In the biography Leonardo da Vinci, Walter Isaacson explains that Milan offered Leonardo many advantages. First, it was larger than Florence but it didn’t have as many accomplished artists, so he would have less competition. Second, Milan’s duke was filling his court with artists, engineers, and philosophers, so Leonardo had a source of employment and the opportunity to collaborate with other intellectuals.
A New Patron: Duke Ludovico Sforza
Once in Milan, Leonardo applied for a job at the Duke’s court. Isaacson claims that Leonardo emphatically promoted his ability to design weapons and war mechanisms. He did this because, first, he knew the Duke would be interested in strengthening his military power, and second, he was going through a painting rough patch and was feeling frustrated with his lack of accomplishments. However, the only military project Leonardo ever carried out for the Duke was a survey of the castle’s defenses.
Leonardo eventually secured his entry into Ludovico’s court as a producer of plays, pageants, and social events. According to Isaacson, these events legitimized Ludovico’s power, kept his people distracted, and kept family members with claims to power busy. On his part, Leonardo finally achieved the recognition he craved and could support himself by exercising his creativity and multidisciplinary approach through the combination of art and engineering.
Unfortunately, Ludovico was an unreliable employer and Leonardo began searching for other opportunities in the late 1490s, even going so far as to write letters in the third person praising his own work to possible patrons. In 1499, the French army invaded Milan and Ludovico fled. Leonardo remained in Milan for a few months, but in 1500, he decided to return to Florence.
Leonardo’s Chosen Family: Salai
In 1490, while living in Milan, 10-year-old Gian Giacomo Caprotti da Oreno, nicknamed Salai (meaning little devil), moved in with Leonardo. According to Isaacson, he was Leonardo’s apprentice, the companion and possible sexual partner who stayed with him the longest, and the inspiration for many of Leonardo’s drawings. Gian earned his nickname through acts of mischief—Leonardo’s notebooks include five references to Salai stealing from him and to fights they had where Leonardo let the boy have his way.
Milan, Again (1506-1513)
In 1506, Leonardo returned to Milan to resolve a dispute over a painting, but he stayed there after resolving it. Isaacson argues that he stayed because he had no interest in returning to Florence and the visibility he had there as an artist.
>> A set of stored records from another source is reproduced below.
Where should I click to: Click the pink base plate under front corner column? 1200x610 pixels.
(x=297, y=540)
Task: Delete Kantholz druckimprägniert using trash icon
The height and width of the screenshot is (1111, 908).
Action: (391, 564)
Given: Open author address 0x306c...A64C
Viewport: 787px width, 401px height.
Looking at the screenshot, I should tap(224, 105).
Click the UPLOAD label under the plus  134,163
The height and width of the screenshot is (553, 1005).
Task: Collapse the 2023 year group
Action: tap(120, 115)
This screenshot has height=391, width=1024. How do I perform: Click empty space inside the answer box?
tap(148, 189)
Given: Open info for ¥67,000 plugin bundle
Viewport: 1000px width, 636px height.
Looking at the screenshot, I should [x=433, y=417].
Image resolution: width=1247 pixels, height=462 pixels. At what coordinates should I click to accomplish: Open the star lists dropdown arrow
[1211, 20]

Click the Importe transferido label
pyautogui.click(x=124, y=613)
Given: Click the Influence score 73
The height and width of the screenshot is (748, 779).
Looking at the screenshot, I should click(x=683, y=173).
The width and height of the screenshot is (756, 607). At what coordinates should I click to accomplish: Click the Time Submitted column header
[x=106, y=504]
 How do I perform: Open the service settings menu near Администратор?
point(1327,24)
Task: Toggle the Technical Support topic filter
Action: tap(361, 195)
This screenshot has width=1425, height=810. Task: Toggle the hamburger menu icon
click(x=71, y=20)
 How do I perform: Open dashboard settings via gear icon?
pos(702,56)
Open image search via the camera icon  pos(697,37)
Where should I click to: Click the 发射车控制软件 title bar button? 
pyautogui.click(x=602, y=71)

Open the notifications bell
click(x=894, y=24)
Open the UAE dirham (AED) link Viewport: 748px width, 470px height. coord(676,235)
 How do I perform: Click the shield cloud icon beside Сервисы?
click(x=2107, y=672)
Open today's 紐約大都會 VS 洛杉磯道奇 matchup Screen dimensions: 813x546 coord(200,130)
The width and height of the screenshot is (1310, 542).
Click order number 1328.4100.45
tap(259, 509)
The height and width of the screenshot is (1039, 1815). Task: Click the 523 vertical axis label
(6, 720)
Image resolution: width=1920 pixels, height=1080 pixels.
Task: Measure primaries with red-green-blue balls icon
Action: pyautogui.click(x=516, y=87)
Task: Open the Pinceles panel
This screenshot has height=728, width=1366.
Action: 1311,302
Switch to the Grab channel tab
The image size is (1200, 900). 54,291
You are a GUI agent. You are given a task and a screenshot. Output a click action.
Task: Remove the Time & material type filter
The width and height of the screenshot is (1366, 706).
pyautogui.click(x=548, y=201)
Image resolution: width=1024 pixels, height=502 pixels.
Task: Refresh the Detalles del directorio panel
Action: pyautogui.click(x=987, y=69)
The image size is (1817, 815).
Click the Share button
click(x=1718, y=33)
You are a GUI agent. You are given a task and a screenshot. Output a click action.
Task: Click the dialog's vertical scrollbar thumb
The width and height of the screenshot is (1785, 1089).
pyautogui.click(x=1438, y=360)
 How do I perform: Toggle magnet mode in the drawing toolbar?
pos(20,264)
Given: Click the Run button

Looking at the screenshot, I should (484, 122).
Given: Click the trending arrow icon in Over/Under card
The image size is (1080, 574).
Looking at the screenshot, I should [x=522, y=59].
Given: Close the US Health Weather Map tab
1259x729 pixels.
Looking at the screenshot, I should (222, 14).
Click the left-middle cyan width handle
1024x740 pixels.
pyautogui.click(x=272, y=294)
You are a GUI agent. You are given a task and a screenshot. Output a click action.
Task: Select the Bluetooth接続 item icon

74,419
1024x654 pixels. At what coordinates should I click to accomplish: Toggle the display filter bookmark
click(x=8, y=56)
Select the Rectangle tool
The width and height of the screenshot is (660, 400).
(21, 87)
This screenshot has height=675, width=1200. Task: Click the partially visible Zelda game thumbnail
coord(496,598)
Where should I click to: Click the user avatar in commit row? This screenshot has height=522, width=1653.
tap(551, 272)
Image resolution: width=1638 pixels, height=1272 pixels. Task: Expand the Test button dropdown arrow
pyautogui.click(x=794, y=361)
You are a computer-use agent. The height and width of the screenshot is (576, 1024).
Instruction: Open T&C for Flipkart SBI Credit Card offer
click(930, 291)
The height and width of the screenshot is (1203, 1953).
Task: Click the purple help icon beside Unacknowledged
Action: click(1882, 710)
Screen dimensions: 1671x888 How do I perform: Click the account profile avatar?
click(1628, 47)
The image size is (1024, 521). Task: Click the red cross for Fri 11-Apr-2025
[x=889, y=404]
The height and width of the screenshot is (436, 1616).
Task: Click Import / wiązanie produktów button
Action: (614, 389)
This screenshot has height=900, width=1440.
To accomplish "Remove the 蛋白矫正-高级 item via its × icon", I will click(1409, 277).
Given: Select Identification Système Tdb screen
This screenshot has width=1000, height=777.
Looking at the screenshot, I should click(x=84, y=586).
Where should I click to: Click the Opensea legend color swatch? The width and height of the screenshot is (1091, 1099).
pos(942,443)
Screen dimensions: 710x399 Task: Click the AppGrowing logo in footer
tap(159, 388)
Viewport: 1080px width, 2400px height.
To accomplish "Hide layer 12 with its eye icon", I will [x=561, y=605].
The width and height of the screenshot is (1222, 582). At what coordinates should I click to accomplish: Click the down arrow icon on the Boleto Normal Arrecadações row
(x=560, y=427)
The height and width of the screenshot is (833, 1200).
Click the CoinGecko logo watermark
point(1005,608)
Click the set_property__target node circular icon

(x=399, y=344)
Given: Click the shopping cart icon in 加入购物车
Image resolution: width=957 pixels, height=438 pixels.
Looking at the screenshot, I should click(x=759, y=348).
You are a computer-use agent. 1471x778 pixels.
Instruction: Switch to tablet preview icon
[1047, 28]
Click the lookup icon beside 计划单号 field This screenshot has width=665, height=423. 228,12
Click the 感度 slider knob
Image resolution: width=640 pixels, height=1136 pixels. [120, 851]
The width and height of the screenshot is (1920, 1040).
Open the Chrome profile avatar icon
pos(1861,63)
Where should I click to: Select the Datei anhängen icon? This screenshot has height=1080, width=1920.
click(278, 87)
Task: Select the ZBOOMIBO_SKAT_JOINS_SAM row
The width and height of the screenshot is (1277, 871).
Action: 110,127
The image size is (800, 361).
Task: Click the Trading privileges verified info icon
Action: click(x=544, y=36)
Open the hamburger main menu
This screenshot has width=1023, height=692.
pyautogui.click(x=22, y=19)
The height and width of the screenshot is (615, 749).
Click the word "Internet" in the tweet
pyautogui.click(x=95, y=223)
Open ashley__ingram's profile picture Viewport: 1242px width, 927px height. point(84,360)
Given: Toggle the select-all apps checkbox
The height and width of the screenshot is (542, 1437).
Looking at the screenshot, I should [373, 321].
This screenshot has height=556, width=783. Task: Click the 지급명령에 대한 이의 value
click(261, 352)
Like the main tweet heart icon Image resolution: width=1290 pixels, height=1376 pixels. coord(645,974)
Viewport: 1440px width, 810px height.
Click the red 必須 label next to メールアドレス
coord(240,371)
To appease the Florentine government, Leonardo asked the French rulers of Milan to intervene on his behalf so he could stay in Milan. Compared to Florence, Milan was a vibrant city that offered Leonardo more opportunities, and Isaacson claims he stood out less than in small-town Florence. In Milan, he also had the favor of the King of France and the French governor of Milan.
(Shortform note: Leonardo’s preference for Milan is repaid by how the city treasures his legacy. In 1872, the city built a statue of Leonardo with a flowing beard and contemplative brow. Some blocks away, a sculptural rendition of Leonardo’s maps of Milan sits in the middle of the old city.)
A New Patron: Charles d’Amboise
The French governor of Milan, Charles d’Amboise, became Leonardo’s patron. Isaacson claims that Leonardo became the most important member of Charles’s court in Milan. Charles wanted to surround himself with artists, engineers, and scientists—and Leonardo was all those things in one man. Charles gave Leonardo a salary and a home to live in, along with Salai. He was also protective of Leonardo. For example, when the Florentine government demanded that Leonardo return to finish some commissions he abandoned, Charles chastised them for badgering Leonardo and told them to take better care of their city’s most accomplished son. Until his death in 1511, Charles was a kind patron to Leonardo.
Leonardo’s Chosen Family: Francesco Melzi
In 1507, Leonardo adopted 14-year-old Francesco Melzi. Isaacson explains that, although Francesco had living parents who could support him, his family saw the adoption as a way to ensure a successful career as an artist. After Charles d’Amboise died in 1511, Leonardo moved into the Melzi family villa until he could find new employment.